What the task asks
Would you print the lines below exactly, beginning at the line that has "Open PayPal countries and regions link" and stopping after the line that has "The width and"? Only those lines, and no pictures.

Data for this task
════════════════════
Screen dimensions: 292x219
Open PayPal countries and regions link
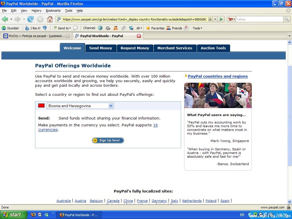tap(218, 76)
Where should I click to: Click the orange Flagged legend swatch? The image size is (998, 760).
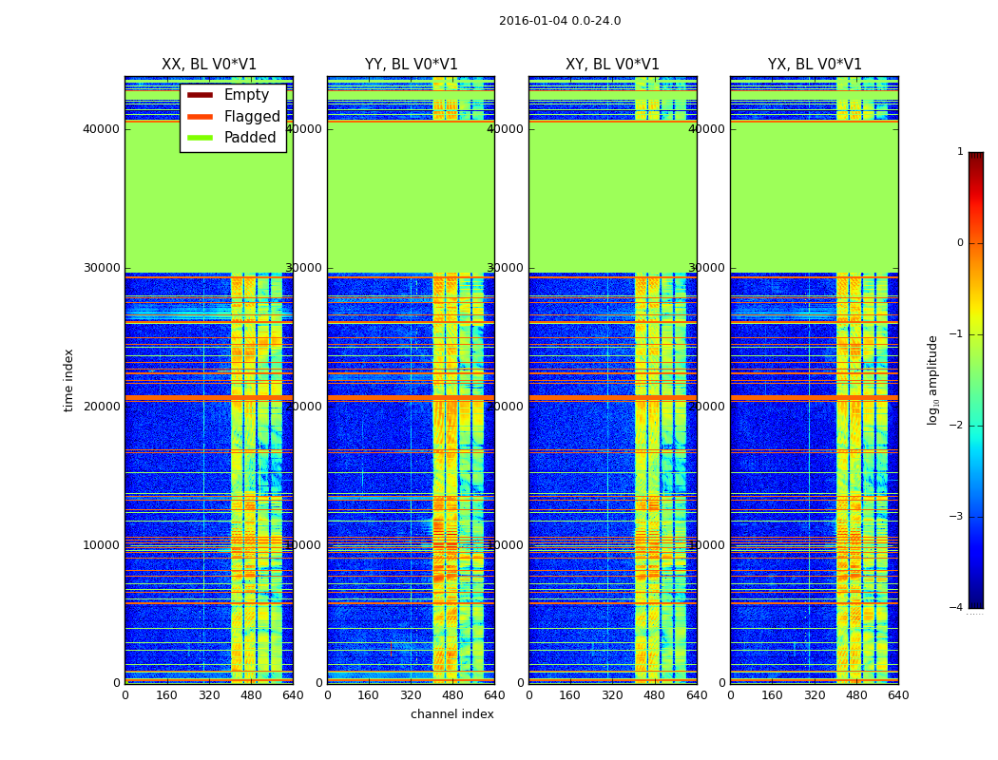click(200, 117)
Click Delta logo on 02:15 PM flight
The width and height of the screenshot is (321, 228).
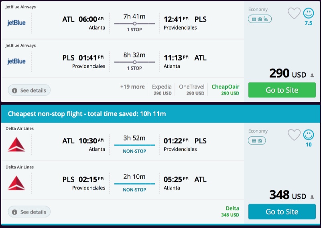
════════════════════
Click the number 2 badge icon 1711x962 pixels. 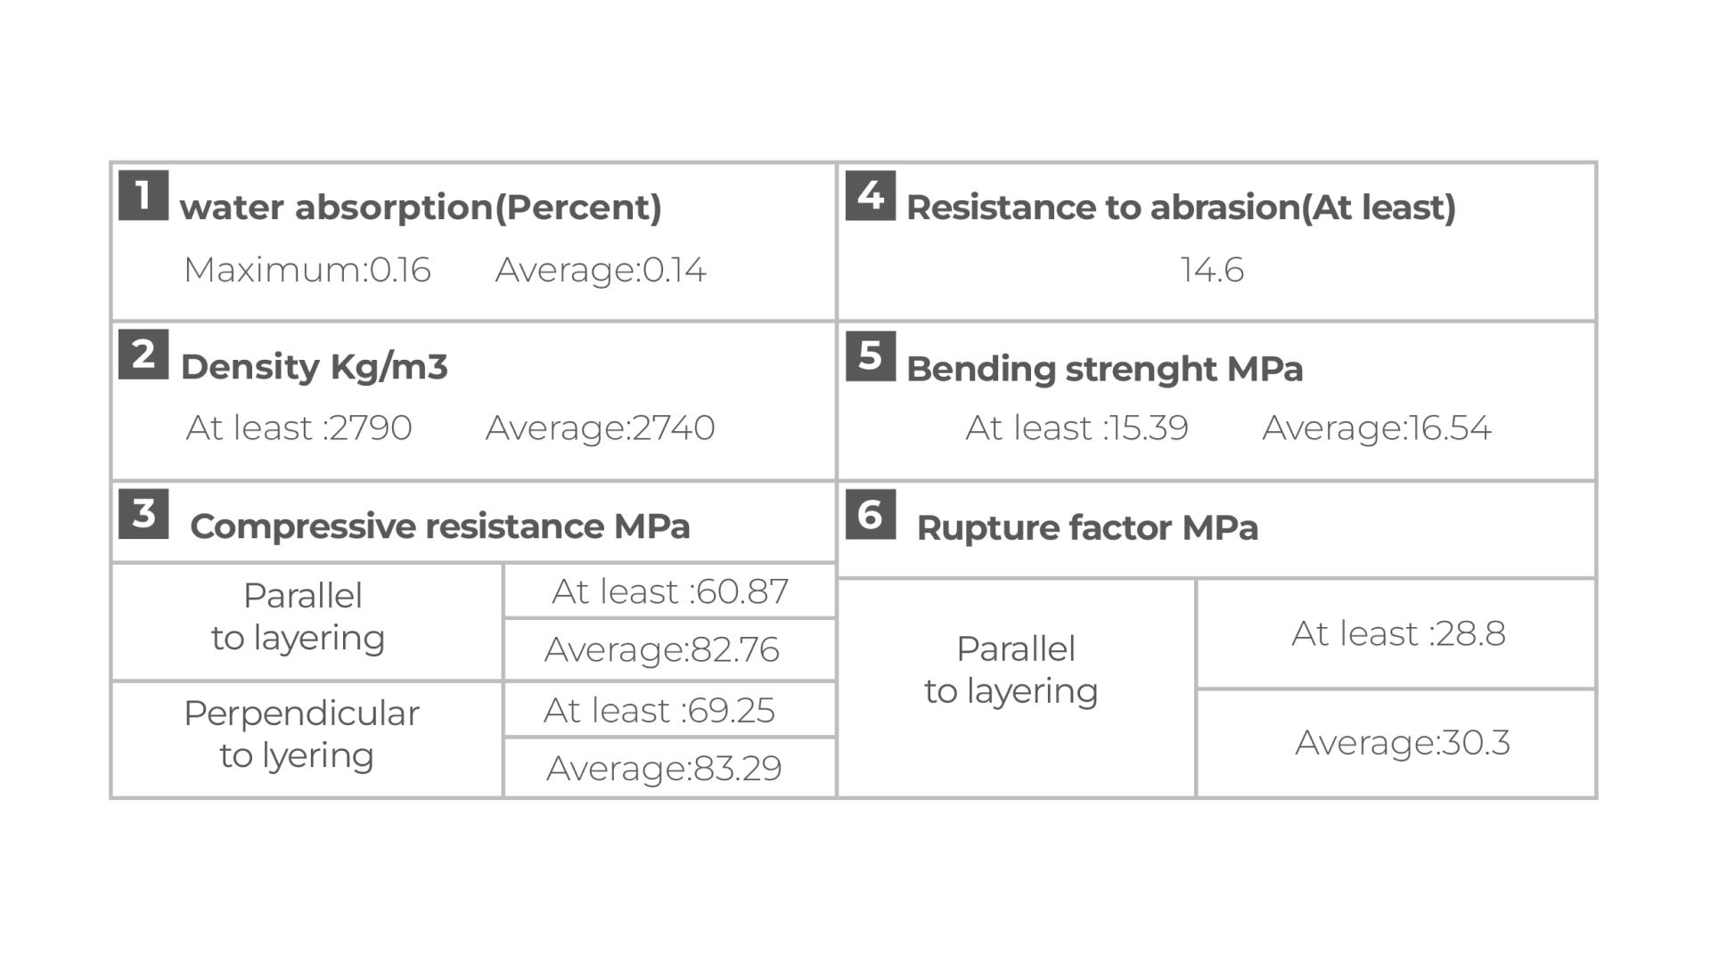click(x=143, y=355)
════════════════════
Exercise answer
Open PayPal countries and regions link
tap(218, 76)
Where should I click to: Click the orange Flagged legend swatch? The image size is (998, 760).
click(200, 117)
Click Delta logo on 02:15 PM flight
The width and height of the screenshot is (321, 228).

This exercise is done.